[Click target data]
****************
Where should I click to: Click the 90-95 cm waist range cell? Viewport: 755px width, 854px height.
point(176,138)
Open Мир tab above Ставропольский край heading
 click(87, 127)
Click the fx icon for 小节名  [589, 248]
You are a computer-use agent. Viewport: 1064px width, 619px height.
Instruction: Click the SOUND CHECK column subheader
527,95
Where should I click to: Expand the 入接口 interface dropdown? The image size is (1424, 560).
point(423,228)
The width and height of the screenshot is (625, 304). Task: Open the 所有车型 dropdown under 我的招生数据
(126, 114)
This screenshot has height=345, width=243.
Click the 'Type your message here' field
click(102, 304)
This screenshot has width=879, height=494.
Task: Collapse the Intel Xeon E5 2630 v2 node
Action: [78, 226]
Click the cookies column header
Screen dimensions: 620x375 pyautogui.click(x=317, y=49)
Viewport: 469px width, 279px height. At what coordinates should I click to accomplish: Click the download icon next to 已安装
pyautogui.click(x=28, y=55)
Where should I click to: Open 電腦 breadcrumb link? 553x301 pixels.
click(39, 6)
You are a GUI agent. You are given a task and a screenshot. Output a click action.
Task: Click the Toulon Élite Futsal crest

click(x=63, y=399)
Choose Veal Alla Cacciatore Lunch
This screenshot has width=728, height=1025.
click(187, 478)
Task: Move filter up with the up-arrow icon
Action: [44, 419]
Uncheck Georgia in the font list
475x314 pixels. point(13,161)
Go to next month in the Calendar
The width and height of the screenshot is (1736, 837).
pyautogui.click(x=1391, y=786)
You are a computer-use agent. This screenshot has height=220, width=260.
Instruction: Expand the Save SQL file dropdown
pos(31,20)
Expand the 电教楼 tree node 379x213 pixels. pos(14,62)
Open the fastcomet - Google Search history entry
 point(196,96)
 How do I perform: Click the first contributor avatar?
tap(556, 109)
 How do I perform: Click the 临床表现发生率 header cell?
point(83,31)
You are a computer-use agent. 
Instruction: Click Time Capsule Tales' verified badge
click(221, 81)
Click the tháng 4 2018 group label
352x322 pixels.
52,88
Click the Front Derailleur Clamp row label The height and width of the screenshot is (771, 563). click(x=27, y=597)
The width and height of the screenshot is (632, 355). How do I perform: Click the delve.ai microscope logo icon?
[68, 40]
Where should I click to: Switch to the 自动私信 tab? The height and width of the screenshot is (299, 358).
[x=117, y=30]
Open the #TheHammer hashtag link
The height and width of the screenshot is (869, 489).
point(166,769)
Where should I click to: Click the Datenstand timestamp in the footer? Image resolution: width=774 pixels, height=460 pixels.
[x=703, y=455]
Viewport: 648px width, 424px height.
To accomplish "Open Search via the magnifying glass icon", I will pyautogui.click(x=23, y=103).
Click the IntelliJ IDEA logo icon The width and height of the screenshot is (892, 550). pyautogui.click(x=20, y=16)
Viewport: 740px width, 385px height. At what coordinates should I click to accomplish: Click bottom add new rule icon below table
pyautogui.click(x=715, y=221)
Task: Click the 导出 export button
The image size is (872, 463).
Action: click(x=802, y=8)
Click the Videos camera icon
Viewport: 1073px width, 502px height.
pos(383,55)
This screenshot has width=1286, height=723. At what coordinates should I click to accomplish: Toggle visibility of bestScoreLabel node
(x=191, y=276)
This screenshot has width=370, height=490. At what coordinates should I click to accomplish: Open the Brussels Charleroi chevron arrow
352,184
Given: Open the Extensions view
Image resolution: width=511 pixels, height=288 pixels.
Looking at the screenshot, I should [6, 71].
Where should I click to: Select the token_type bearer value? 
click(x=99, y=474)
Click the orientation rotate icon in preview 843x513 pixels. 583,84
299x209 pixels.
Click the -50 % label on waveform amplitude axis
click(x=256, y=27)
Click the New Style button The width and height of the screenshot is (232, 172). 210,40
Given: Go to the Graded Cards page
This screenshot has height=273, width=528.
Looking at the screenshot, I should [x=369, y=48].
****************
* _Your goal_
Reproduce the lines above word for word, starting with the first line and ending with the line that contains "Action: [44, 419]", including both.

* _Solved exercise_
Where should I click to: Click the 90-95 cm waist range cell? Viewport: 755px width, 854px height.
point(176,138)
Open Мир tab above Ставропольский край heading
 click(87, 127)
Click the fx icon for 小节名  [589, 248]
You are a computer-use agent. Viewport: 1064px width, 619px height.
Instruction: Click the SOUND CHECK column subheader
527,95
Where should I click to: Expand the 入接口 interface dropdown? The image size is (1424, 560).
point(423,228)
The width and height of the screenshot is (625, 304). Task: Open the 所有车型 dropdown under 我的招生数据
(126, 114)
This screenshot has height=345, width=243.
Click the 'Type your message here' field
click(102, 304)
This screenshot has width=879, height=494.
Task: Collapse the Intel Xeon E5 2630 v2 node
Action: [78, 226]
Click the cookies column header
Screen dimensions: 620x375 pyautogui.click(x=317, y=49)
Viewport: 469px width, 279px height. At what coordinates should I click to accomplish: Click the download icon next to 已安装
pyautogui.click(x=28, y=55)
Where should I click to: Open 電腦 breadcrumb link? 553x301 pixels.
click(39, 6)
You are a GUI agent. You are given a task and a screenshot. Output a click action.
Task: Click the Toulon Élite Futsal crest

click(x=63, y=399)
Choose Veal Alla Cacciatore Lunch
This screenshot has width=728, height=1025.
click(187, 478)
Task: Move filter up with the up-arrow icon
Action: [44, 419]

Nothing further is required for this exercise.